## Zu erledigende Aufgaben
• A. Wie viel Prozent des Studienstoffs können die Ingenieure laut dem Forumstext zum Elektrotechnikstudium im Beruf gebrauchen?
• B. Führen Sie den Forumstext zum Elektrotechnikstudium im Anschluss an seinen letzten Satz weiter.

## Extrahierter Text
------------------------------------------------------------
Damals gab es noch Zivi/Bund und ich hab halt bis zwei Wochen vor Anfang verlängert. Da ich seitdem Dual unterwegs bin war ich auch alle Semesterferein seitdem arbeiten.

Also kurz: Such dir nen Job.


----------



## Magogan (26. Juli 2014)

Hmm, irgendwie komme ich mit den Elektrotechnikfächern nicht ganz klar. Mir fehlt so ein bisschen die Anschauung, bei Informatik sehe ich direkt, was passiert, am Programmcode (ob es nun Software oder eine Hardware-Beschreibung ist), bei Elektrotechnik aber weiß ich noch nicht so ganz, wieso das alles so ist, weil es nicht logisch ist, sondern auf Naturgesetzen basiert. Ich weiß nur nicht, wie ich meine Denkweise ändern soll, um mit Elektrotechnik besser klarzukommen... Weiß das jemand von euch?


----------



## SPIRITus-96 (28. Juli 2014)

Nicht umsonst ist E-Technik eines der schwersten Studienfächer überhaupt. Ich selbst habe zwar nicht studiert - habe "nur" Staatl. gepr. Techniker gemacht. Aber ich arbeite mit Ingenieuren zusammen und die sagen alle immer wieder, dass sie vielleicht 5% vom Zeug im Studium im Beruf gebrauchen können, weil es meistens um irgendwelche ewig lange Gleichungen ohne Zahlen geht, die in keiner Weise zum Verständnis der dahinter verborgenen Nuturgesetze beitragen. Techniker ist da ganz anders, wesentlich praxisorientierter. Aber die wichtigsten Grundlagen zum Verständnis der E-Technik und Elektronik erhälst du weder in der Meister- / Technikerausbildung noch in einem E-Technik Studium, sondern in der normalen Berufsausbildung wie z.B. Elektroniker für Geräte und Systeme. Deshalb wenn du vor dem E-Technik Studium keine entsprechende Ausbildung hattest und keine Erfahrung im Beruf, hast du schlechte Chancen.
------------------------------------------------------------
## Aufgeführte Einträge
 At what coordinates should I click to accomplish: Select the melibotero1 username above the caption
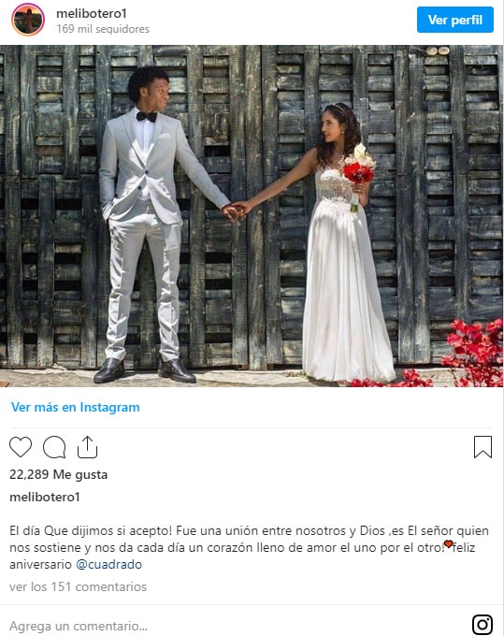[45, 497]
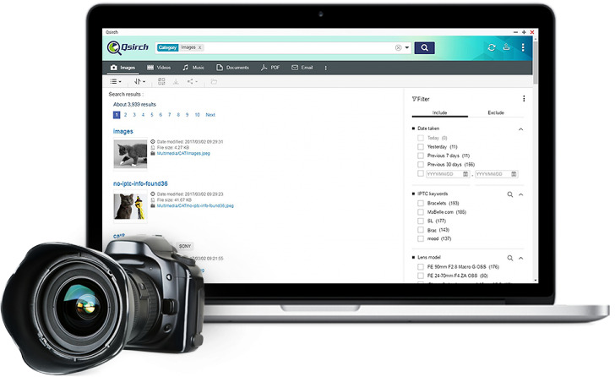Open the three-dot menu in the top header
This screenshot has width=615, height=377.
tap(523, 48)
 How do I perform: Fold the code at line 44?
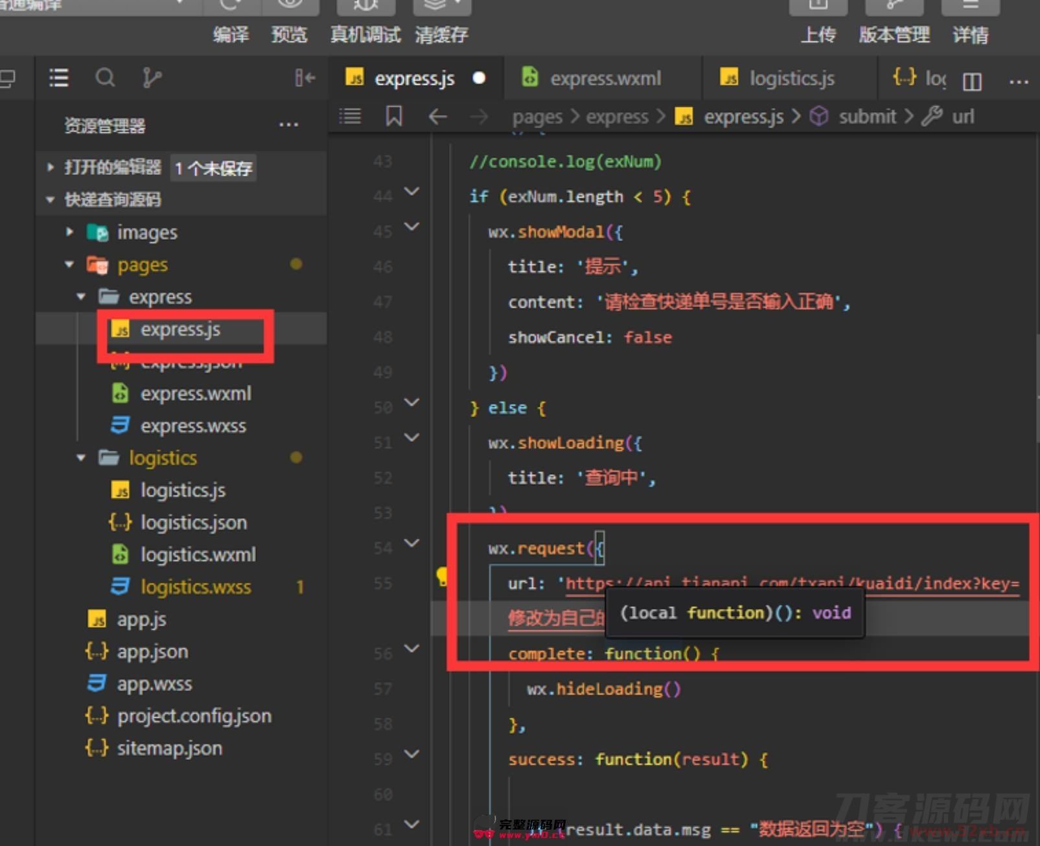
------------------------------------------------------------
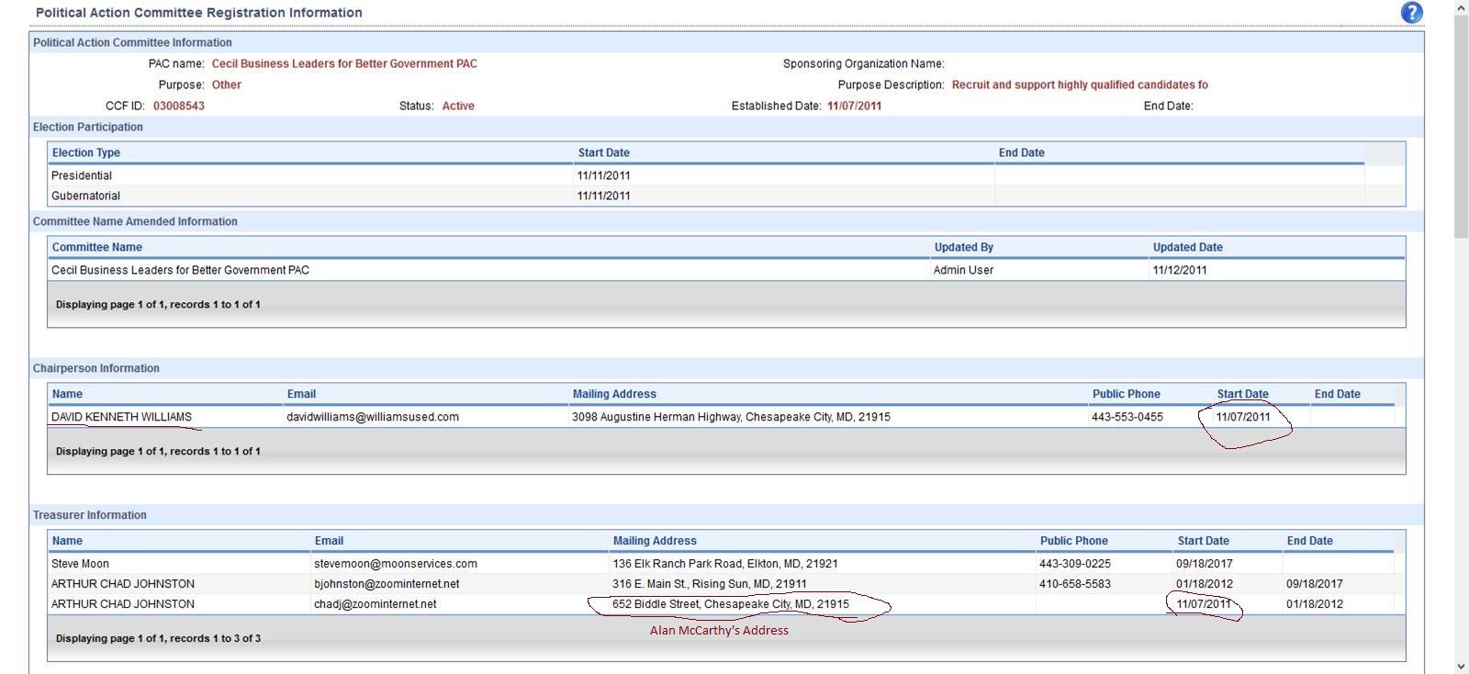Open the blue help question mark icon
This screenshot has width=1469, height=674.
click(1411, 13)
------------------------------------------------------------
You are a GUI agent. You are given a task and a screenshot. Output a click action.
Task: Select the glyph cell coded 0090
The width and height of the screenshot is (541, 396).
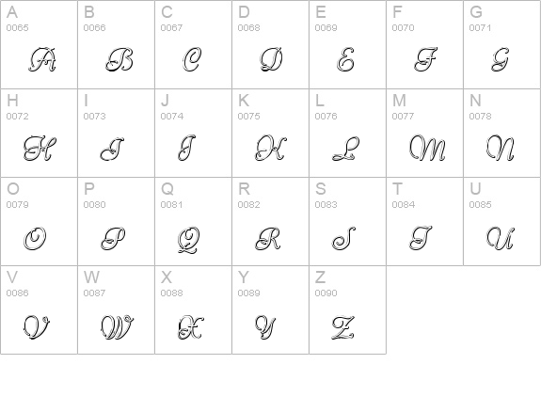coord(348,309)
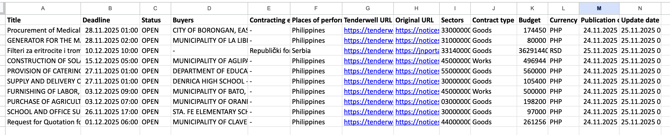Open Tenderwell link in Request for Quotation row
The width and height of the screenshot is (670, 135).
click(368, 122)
------------------------------------------------------------
## Lösungen der Aufgaben
• A. Vielleicht 5 %.

• B.
----------



## Magogan (29. Juli 2014)

Na ja, ich studiere technische Informatik, weil ich Hardware entwickeln will, ich werde vermutlich gar nichts an Elektrotechnik im Beruf brauchen... Aber ich muss eben auch ein paar Elektrotechnik-Kurse machen und von 2 Kursen habe ich bisher keinen bestanden...


----------



## Olstyle (29. Juli 2014)

Magogan schrieb:


> weil ich Hardware entwickeln will


Passt irgendwie nicht zu:


> ich werde vermutlich gar nichts an Elektrotechnik im Beruf brauchen


Bei uns war E-Technik ne "Kofferklausur". Mit Vorbereitung war es so gut schaffbar, aber ne Menge ist dann durchgefallen weil sie der Meinung waren dann müsste man ja garnicht lernen.


----------



## Magogan (29. Juli 2014)

Na ja, gelernt habe ich mehr oder weniger, nur offensichtlich nicht genug... Ich hab das Maschenstromverfahren total falsch gemacht, glaube ich xD Aber 20 von 75 Punkten war mein schlechtestes Klausurergebnis in 6 Semestern Studium, sonst war ich immer knapp unterhalb der Punktzahl, die man zum Bestehen braucht, wenn ich durchgefallen bin. Die meisten Klausuren habe ich sogar bestanden, einige sogar mit 1,0 bis 1,7


----------



## taks (29. Juli 2014)

Kann mir einer von euch aus dem Stand sagen wie lange man für ein Bachelorstudium maximal brauchen darf?


----------



## Olstyle (29. Juli 2014)

Kommt extremst auf die Hochschule an. Es gibt immer noch welche da kann man Klausuren beliebig lang schieben. Maximal würde man da bis zum Tod studieren  .


----------



## Magogan (29. Juli 2014)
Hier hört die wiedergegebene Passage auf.